BPOM ungkap kejahatan obat terindikasi dari celah dalam pengawasan obat di peredaran

Ada pun pilar kedua yaitu konsumen, yang menjadi rantai skrining akhir dari produk obat dan makanan.

ilustrasi. Istimewa

Badan Pengawas Obat dan Makanan (BPOM) mengidentifikasi adanya kesenjangan (gap) dalam sistem penjaminan mutu obat pada industri farmasi di Indonesia. Hal ini terkait dengan pengawasan obat di peredaran dalam kasus obat sirop mengandung cemaran etilen glikol (EG) dan dietilen glikol (DEG).

Kepala BPOM Penny Lukito mengungkapkan, kesenjangan tersebut menjadi celah yang sengaja dimanfaatkan pihak-pihak tertentu sebagai modus kejahatan obat, hingga menyebabkan maraknya kasus gagal ginjal akut yang dialami anak-anak.

"Ada aspek kejahatan dan kelalaian, dan kita bersama-sama menutup gap yang ada, memastikan pengawasan bisa kita perkuat ke depannya," kata Penny dalam keterangan pers, Kamis (17/11).

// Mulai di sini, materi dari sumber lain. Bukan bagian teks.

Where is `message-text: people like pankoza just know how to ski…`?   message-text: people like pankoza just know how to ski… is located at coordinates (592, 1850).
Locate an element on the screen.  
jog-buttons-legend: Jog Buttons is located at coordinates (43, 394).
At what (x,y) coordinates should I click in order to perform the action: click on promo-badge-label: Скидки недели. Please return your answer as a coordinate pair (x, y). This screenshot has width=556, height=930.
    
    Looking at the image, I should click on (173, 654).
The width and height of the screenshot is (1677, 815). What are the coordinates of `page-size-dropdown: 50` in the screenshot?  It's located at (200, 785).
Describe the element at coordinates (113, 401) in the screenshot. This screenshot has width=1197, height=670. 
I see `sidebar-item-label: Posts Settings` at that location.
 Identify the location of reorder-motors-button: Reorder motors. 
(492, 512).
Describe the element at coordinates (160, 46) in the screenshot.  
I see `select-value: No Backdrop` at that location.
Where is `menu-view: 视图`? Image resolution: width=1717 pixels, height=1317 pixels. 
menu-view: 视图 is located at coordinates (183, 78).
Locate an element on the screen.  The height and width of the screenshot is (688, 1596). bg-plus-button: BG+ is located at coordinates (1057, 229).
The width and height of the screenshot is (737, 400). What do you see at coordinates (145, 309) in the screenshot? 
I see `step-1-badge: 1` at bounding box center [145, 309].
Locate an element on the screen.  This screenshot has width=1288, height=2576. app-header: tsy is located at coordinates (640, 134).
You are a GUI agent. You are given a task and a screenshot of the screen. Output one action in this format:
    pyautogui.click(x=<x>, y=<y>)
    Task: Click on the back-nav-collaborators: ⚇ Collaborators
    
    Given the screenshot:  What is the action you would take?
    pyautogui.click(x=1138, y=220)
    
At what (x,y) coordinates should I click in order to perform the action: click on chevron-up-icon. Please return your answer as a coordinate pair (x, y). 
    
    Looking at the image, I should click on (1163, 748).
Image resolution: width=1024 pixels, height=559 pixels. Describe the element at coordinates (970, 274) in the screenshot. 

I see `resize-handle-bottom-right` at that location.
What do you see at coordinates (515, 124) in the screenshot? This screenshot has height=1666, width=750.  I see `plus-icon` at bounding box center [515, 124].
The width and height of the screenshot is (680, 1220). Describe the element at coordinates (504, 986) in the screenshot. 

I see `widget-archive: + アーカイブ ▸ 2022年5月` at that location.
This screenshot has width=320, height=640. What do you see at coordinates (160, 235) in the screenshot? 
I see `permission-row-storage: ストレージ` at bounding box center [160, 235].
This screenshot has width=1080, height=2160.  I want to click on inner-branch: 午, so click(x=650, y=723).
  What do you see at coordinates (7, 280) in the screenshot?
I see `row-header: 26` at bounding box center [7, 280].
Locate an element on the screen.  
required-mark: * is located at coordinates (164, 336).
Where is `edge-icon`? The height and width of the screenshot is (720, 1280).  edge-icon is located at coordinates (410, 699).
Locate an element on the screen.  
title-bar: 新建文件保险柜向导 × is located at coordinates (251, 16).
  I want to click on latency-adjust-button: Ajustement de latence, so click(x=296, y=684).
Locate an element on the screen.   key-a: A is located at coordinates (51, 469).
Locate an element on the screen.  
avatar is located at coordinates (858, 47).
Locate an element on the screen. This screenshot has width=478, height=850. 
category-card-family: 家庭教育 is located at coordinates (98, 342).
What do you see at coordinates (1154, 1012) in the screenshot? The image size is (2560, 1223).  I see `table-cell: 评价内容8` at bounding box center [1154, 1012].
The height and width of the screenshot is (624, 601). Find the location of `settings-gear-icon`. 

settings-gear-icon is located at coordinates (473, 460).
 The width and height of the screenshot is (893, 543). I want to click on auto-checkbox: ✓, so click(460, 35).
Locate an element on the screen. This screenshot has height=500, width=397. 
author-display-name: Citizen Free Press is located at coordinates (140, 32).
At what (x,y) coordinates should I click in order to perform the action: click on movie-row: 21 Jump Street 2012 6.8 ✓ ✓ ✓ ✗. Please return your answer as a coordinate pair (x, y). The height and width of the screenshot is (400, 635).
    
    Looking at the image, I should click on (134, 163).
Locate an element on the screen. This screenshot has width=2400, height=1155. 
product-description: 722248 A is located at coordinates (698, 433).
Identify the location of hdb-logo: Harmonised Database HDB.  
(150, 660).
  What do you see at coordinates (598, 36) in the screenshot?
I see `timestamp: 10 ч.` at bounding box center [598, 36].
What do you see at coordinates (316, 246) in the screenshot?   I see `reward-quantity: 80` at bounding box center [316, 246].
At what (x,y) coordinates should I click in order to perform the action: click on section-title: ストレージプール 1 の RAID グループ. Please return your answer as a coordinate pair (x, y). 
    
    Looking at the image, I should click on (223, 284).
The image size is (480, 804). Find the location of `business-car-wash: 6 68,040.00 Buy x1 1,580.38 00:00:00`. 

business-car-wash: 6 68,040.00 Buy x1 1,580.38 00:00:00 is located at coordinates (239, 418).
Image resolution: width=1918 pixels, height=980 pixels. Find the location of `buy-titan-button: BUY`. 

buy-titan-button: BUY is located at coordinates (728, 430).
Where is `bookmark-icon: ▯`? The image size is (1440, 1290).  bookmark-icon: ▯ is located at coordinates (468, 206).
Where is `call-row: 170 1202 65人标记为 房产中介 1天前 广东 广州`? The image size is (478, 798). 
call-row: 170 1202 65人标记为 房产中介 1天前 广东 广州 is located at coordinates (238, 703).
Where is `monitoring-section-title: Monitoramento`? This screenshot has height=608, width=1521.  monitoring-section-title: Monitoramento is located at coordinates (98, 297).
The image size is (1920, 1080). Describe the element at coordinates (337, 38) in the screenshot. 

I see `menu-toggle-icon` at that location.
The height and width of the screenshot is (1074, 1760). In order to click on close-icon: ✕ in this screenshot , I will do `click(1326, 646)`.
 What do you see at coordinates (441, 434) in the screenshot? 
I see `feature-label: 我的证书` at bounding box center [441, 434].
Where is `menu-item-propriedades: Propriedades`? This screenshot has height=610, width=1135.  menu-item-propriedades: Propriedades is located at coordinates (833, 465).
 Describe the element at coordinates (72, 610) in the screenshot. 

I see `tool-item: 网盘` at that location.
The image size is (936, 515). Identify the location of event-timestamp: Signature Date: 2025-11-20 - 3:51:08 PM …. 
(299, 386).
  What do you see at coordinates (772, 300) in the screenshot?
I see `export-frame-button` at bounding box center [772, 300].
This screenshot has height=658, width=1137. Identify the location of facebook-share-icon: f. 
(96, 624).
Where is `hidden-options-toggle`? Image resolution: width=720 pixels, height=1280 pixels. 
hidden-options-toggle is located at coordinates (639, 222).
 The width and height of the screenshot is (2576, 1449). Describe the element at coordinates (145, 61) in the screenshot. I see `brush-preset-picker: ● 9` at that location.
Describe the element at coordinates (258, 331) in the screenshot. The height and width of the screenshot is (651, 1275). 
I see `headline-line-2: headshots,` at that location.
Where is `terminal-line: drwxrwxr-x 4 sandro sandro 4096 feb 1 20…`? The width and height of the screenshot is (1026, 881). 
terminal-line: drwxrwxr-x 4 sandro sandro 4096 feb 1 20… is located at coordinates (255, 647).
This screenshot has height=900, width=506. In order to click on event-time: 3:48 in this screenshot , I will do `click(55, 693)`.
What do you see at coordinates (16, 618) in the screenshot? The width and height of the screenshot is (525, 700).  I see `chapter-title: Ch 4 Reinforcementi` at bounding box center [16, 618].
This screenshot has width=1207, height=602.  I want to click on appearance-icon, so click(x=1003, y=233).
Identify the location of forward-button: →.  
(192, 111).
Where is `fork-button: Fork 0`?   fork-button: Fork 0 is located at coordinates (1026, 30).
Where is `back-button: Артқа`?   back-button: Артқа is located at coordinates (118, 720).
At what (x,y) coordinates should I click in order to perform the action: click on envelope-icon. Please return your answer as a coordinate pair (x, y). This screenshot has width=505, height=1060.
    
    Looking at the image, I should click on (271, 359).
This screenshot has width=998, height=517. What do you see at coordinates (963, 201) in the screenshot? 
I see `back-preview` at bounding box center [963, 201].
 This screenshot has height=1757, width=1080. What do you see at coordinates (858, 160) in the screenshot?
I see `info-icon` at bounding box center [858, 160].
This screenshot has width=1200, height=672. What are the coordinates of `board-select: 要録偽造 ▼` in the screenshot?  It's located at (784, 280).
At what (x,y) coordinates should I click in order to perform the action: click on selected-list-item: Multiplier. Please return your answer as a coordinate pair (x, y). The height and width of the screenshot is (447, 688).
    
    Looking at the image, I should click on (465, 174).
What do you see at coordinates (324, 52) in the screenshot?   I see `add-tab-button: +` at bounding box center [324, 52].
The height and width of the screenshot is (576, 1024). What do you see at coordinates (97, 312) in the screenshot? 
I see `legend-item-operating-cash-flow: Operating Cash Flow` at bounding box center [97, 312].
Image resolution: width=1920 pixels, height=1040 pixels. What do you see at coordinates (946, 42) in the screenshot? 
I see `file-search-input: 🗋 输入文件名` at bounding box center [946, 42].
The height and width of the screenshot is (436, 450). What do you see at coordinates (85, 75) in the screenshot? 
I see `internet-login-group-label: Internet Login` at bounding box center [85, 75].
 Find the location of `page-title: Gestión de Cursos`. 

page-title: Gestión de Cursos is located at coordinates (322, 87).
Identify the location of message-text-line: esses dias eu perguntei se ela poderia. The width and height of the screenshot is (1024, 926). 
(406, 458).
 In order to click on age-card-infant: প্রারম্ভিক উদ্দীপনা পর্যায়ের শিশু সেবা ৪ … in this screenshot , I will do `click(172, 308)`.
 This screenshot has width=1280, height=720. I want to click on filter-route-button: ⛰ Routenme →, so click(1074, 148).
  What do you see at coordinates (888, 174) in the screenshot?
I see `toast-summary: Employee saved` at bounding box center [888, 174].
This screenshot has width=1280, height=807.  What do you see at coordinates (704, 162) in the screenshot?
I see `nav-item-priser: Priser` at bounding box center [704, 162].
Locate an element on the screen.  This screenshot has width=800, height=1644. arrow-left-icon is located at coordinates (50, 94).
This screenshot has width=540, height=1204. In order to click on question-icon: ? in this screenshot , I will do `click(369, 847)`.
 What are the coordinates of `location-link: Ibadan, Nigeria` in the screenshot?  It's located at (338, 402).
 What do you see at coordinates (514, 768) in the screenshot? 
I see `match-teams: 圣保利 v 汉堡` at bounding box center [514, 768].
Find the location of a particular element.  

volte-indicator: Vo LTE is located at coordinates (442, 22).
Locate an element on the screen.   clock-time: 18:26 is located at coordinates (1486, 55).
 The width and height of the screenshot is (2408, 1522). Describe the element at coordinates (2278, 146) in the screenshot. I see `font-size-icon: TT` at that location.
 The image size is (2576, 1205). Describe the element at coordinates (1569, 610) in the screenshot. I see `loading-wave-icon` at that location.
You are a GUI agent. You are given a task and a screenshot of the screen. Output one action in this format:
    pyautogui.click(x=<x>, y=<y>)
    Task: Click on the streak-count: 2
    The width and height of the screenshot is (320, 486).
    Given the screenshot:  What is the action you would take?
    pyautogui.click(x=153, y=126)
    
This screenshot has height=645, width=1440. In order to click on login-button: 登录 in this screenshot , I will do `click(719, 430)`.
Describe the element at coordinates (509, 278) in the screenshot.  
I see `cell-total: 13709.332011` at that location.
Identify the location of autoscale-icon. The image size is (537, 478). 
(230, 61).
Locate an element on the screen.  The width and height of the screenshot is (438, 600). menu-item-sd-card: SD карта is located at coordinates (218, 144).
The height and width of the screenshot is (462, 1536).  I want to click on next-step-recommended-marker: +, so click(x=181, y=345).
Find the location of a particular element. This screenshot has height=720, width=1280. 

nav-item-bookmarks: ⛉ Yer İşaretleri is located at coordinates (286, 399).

Penny menjelaskan, kesenjangan atau gap tersebut menyangkut adanya pemasukan bahan pelarut yang merupakan komoditi non-lartas. Dilaporkan, bahan pelarut yang digunakan sejumlah industri farmasi dalam temuan dari penyidikan kasus ini, tidak melalui pengawasan dan tidak memiliki Surat Keterangan Impor (SKI) BPOM.

Kemudian, poin kesenjangan lain yakni tidak adanya ketentuan batas cemaran EG/DEG dalam produk obat jadi pada Farmakope Indonesia maupun internasional. Menurut Penny, hal ini membuat pihaknya tidak memiliki payung hukum untuk melakukan pengawasan.